“Bir adam görüyorum… hayatında önemli bir rol oynayacak. Sana derin bir aşk sunuyor. Evet, özel bir şey… Bu ne böyle! Bir soru işareti? Evet, yüzünde, adamın yüzünde bir soru işareti var!”
Falında gördüğü bir adamla evlenen ve içine kapanık bir kadının, duygusal dengesizliği olan kız kardeşinin tekrar hayatına girmesi ile yaşananların hikâyesi.

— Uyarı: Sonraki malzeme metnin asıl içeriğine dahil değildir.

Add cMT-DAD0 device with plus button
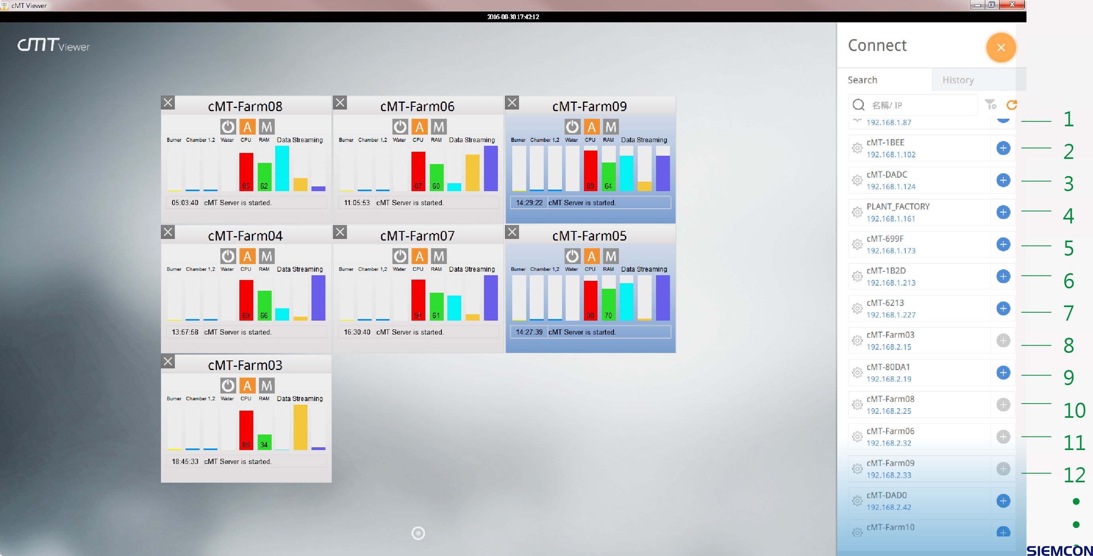 [1003, 500]
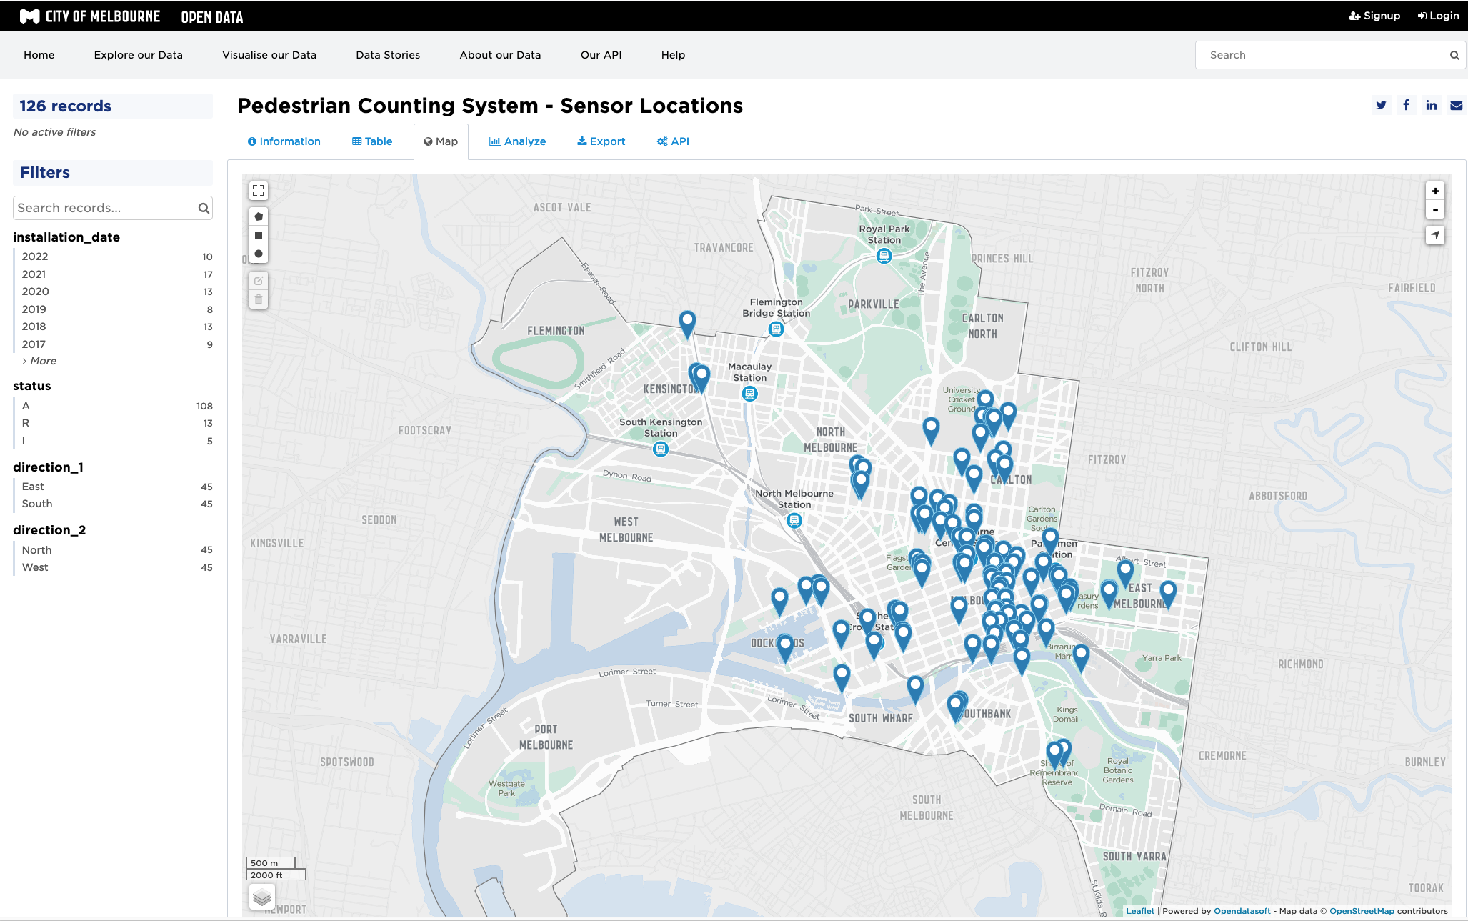This screenshot has width=1468, height=921.
Task: Click the map zoom in button
Action: (1435, 191)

Jane Campion’un fikrinden yola çıkılan senaryosunu Campion ve Gerard Lee’nin yazdığı, yönetmenliğini yine Campion’un yaptığı bir Avustralya filmi. Kısa filmler ve televizyon için yaptığı çalışmalarla yönetmenlik kariyerine başlayan Campion’un ilk uzun metrajlı sinema filmi olan yapıt Cannes’da Altın Palmiye için yarışmıştı. Komedisi de olan bir dram hikâyesi ile aile ilişkilerini canlı ve ilginç bir şekilde ele alan film yönetmenin hikâyelerinin odağına hemen hep kadın karakterleri oturtmasının da ilk örneği olmuştu. Alçak gönüllü ama kesinlikle farklı bir sinema dili, oyuncuların sadelik ve ikna ediciliği yakalayan performansları ve müziği hikâyeye ek bir boyut katacak şekilde kullanabilmesi ile ilgiyi hak eden bir çalışma bu.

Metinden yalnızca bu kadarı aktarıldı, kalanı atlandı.